Carrió fue la meritoria adelantada de una seudoevangelización de lo popular para reencaminarlo –folletinescamente– al devocionario de las nuevas patronales. Pero todo ello dio un salto tecnológico con De Narváez. El partido de la punición moral ha triunfado, industrializando al fin el estilo artesanal de la doctora que vino del Chaco. También en ciertas zonas de izquierda, sin abandonar necesariamente su lenguaje –lo cual es un último rasgo de dignidad resistente– se ha entrado en sonoros discursos de nebulosidad moralizante. Se hablará de estructuras económicas o de grandes esquemas de dominación mundial, pero tomando el convenio pedagógico del “saneamiento básico” de la historia. Auxilian desde un flanco inesperado a la pastoral del “crimen y castigo”.

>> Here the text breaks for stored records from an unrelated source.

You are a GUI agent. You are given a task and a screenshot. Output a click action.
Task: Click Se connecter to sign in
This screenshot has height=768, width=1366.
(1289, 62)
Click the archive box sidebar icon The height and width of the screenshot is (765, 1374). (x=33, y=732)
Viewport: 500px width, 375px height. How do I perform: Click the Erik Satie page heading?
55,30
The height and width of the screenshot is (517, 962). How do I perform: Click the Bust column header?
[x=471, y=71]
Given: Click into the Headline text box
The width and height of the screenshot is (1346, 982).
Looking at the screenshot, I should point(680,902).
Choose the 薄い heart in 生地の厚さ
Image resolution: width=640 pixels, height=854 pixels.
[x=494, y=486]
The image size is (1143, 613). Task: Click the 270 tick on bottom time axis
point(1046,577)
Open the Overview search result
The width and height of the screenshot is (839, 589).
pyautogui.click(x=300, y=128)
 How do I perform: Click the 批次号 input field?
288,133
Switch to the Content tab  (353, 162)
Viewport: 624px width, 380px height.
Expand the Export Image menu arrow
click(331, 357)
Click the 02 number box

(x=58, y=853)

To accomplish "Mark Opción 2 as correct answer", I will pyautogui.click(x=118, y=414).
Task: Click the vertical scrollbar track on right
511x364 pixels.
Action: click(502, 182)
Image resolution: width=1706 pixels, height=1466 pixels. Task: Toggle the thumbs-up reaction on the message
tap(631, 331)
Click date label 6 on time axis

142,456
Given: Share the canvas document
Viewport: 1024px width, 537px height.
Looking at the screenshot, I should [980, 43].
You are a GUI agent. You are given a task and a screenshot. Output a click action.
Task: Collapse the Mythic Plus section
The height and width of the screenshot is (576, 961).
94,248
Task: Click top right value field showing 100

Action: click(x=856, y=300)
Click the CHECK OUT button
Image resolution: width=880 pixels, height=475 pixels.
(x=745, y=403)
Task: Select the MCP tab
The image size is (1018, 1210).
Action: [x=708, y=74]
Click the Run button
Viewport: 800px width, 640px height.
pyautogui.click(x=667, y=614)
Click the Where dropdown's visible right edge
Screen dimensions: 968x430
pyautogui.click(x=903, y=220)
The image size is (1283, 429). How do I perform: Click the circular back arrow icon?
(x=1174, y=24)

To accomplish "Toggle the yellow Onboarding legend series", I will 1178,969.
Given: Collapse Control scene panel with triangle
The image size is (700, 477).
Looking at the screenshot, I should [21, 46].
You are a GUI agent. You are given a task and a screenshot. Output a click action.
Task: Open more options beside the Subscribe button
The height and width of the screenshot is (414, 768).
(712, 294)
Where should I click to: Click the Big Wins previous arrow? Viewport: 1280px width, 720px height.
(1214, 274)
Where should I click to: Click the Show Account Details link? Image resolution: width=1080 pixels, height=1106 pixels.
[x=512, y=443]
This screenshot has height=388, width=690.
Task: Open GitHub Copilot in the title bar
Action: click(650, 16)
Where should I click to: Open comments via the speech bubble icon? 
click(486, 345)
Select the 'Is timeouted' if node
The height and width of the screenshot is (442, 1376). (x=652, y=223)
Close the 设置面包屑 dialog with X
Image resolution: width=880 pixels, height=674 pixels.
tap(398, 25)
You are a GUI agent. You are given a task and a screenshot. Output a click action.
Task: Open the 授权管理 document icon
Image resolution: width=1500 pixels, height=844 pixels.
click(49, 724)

Ante esas calles suburbanas, saltando charcos por consejo de Durán Barba –titiritero de la desvitalización política–, acariciando a granel a criaturas vecinales en las esquinas de barro, con toques de bombo alquilado e imitando a la televisión que los imita, redefinen el pueblo a partir de su épica de millonarios: simulan hablar por antiguos altoparlantes para generar emotividad nostálgica. Son un subproducto de la alta escuela de los guionistas de la reconversión de las naciones y los pueblos como teleadictos a una colección de monerías y resentimientos, verdaderas fábricas de sumisión social. Estamos ante la desaparición misma de la idea de pueblo, sustituida por comicidades ultrajantes con el mismo nivel ficcional con que se tratan las crisis financieras y los índices de audiencia.

¿Qué dirán las casitas del conurbano o los PH de la avenida Juan Bautista Alberdi? La cuestión de la destrucción de los focos de vitalidad popular e histórica será el próximo y urgente debate luego de que se exprese el voto, en un difícil momento en que se pueden desplomar los balbuceos de cambio, ahora sitiados. Ante el encarcelamiento de conciencias, castigadas por el crimen de haber pertenecido a la historia, una parte del voto progresista perezoso no cuestiona estas pedagogías de desembarco y embestida, imaginando así no desvincularse de las vastas porciones ya confiscadas. Pero el verdadero voto progresista comienza cuando se cuestiona con nuevas ideas todo este inédito sistema de saqueo.

* Sociólogo, director de la Biblioteca Nacional.